- [Exercise] In the entries from the line with "You are a computer-use" to the line with "Action: (53, 53)", change "Screen dimensions" to "Display size" and write those lines out again with nothing else altered.

- [Material]
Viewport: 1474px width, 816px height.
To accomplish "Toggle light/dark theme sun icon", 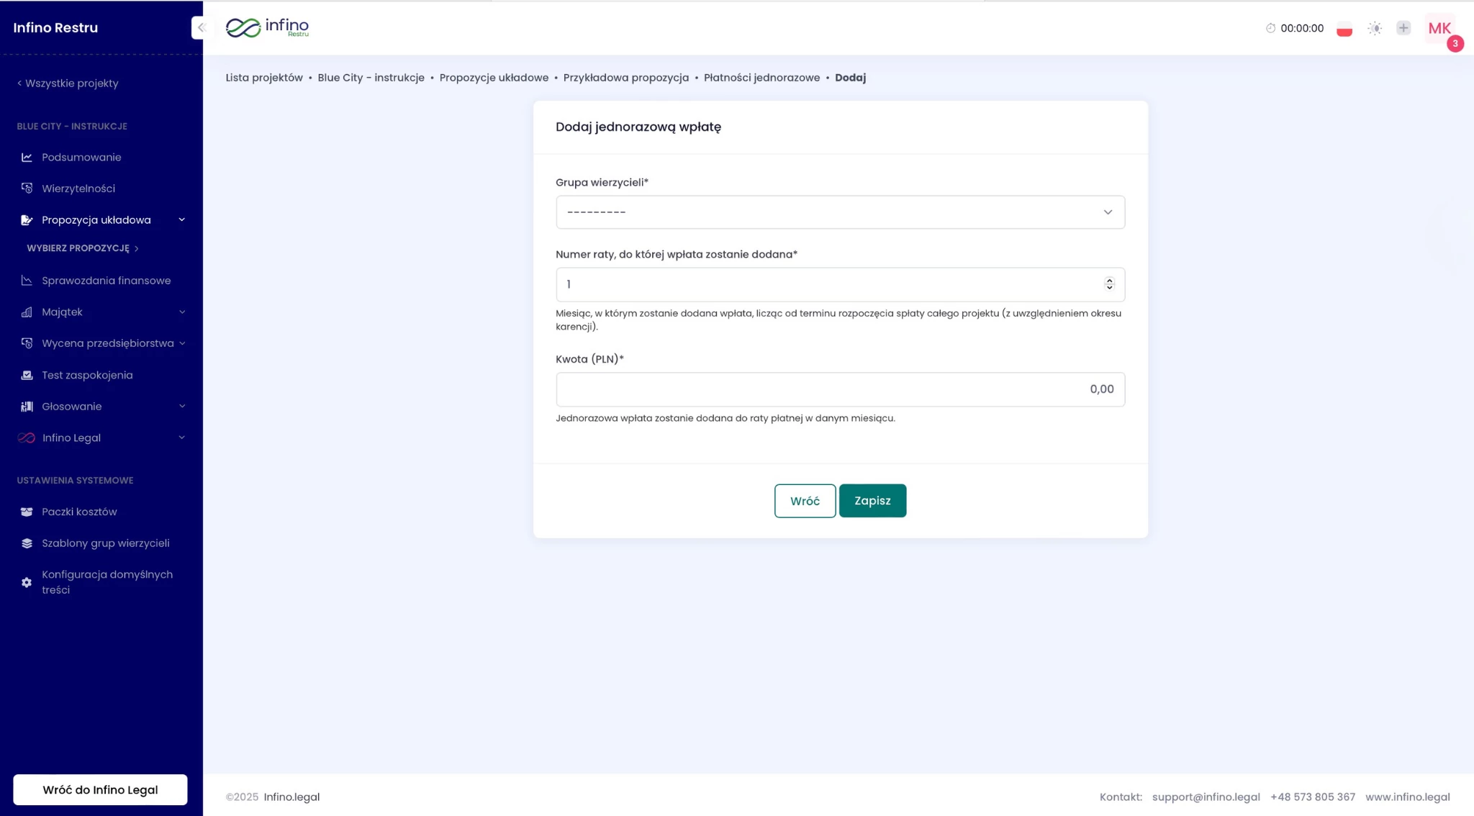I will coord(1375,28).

==

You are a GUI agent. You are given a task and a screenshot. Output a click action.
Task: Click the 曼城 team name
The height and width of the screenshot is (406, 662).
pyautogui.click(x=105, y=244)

==

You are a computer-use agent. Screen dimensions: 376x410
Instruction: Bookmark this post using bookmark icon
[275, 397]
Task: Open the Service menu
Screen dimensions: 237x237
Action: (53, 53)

- [Task result]
You are a computer-use agent. Display size: 376x410
Instruction: Bookmark this post using bookmark icon
[275, 397]
Task: Open the Service menu
Display size: 237x237
Action: (53, 53)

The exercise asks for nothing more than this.